SketsaNusantara.id - Sebuah inisiatif budaya bertajuk Mangadhyayaksara: Membaca Jember Melalui Prasasti resmi digelar di Balai Kecamatan Sukorambi, Kabupaten Jember, pada 20-21 September 2025.
Kegiatan yang berlangsung selama dua hari ini menjadi ruang belajar terbuka bagi masyarakat untuk mengenal, memahami, dan mempraktikkan Aksara Kawi, aksara kuno warisan Nusantara yang pernah menjadi media utama dalam dunia pengetahuan, sastra, hingga spiritualitas di masa lampau.
Program ini merupakan bagian dari Fasilitasi Pemajuan Kebudayaan 2025 yang didukung oleh Balai Pelestarian Kebudayaan (BPK) Wilayah XI Jawa Timur dan melibatkan berbagai komunitas budaya, akademisi, serta mahasiswa dari sejumlah perguruan tinggi di Jember.
Jejak Sejarah yang Dihidupkan
Penggagas kegiatan ini, Gazza Triatama Ramdhani, menjelaskan bahwa Mangadhyayaksara lahir dari keprihatinan atas semakin meredupnya perhatian masyarakat terhadap warisan budaya tulis.
Menurutnya, Aksara Kawi bukan sekadar peninggalan sejarah, melainkan bagian penting dari identitas dan peradaban bangsa.
"Melindungi, merawat, dan melestarikan peninggalan masa lalu bukan hanya soal menjaga benda bersejarah. Lebih dari itu, ini adalah upaya memperkuat jati diri bangsa," ujarnya.

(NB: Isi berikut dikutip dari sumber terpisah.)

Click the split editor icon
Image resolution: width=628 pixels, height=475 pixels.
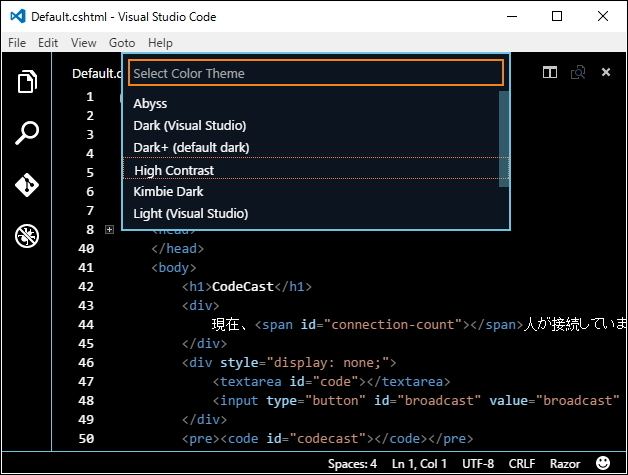tap(549, 72)
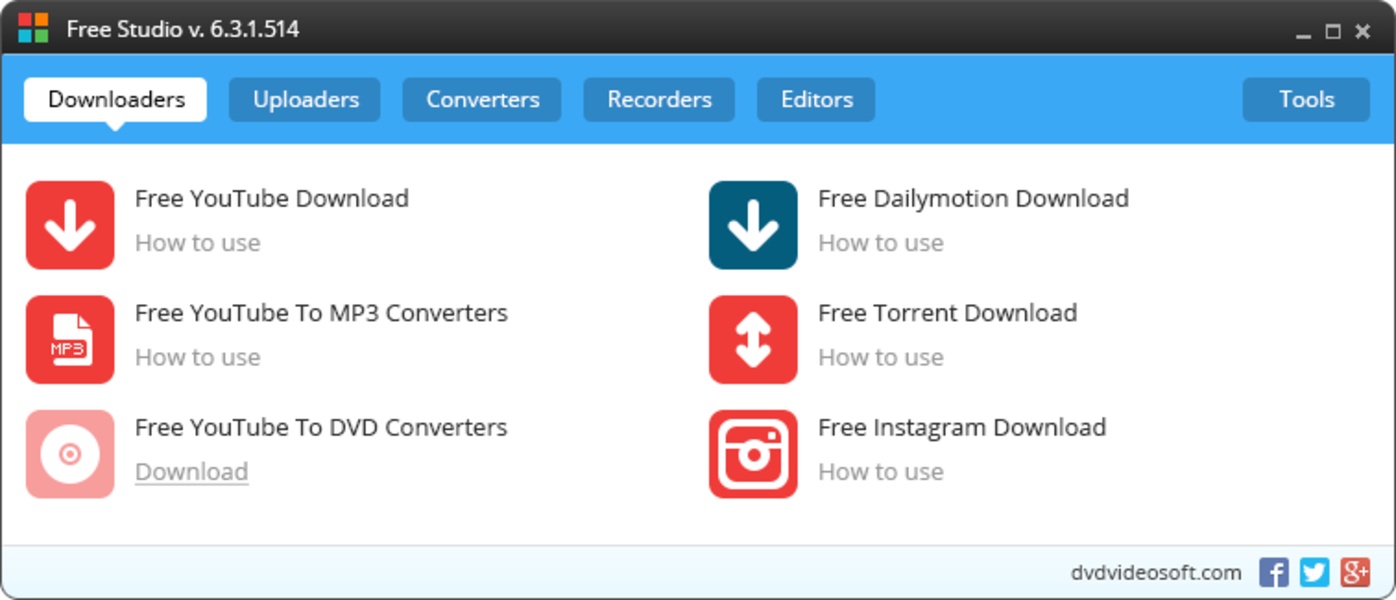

Kabupaten Jember sendiri menyimpan warisan penting berupa Prasasti Congapan, yang menjadi fokus utama dalam kegiatan ini.
Prasasti tersebut menjadi pintu masuk untuk mengenal lebih jauh peran aksara Kawi dalam sejarah lokal.
Kolaborasi Lintas Komunitas dan Kampus
Pelaksanaan Mangadhyayaksara 2025 melibatkan sejumlah lembaga dan komunitas budaya seperti Yayasan Studi Sejarah Kulit Pohon, LSSK Murtasiya, serta mahasiswa dari berbagai perguruan tinggi, termasuk UIN KHAS Jember, Universitas Jember, Universitas Muhammadiyah Jember, dan Universitas PGRI Argopuro.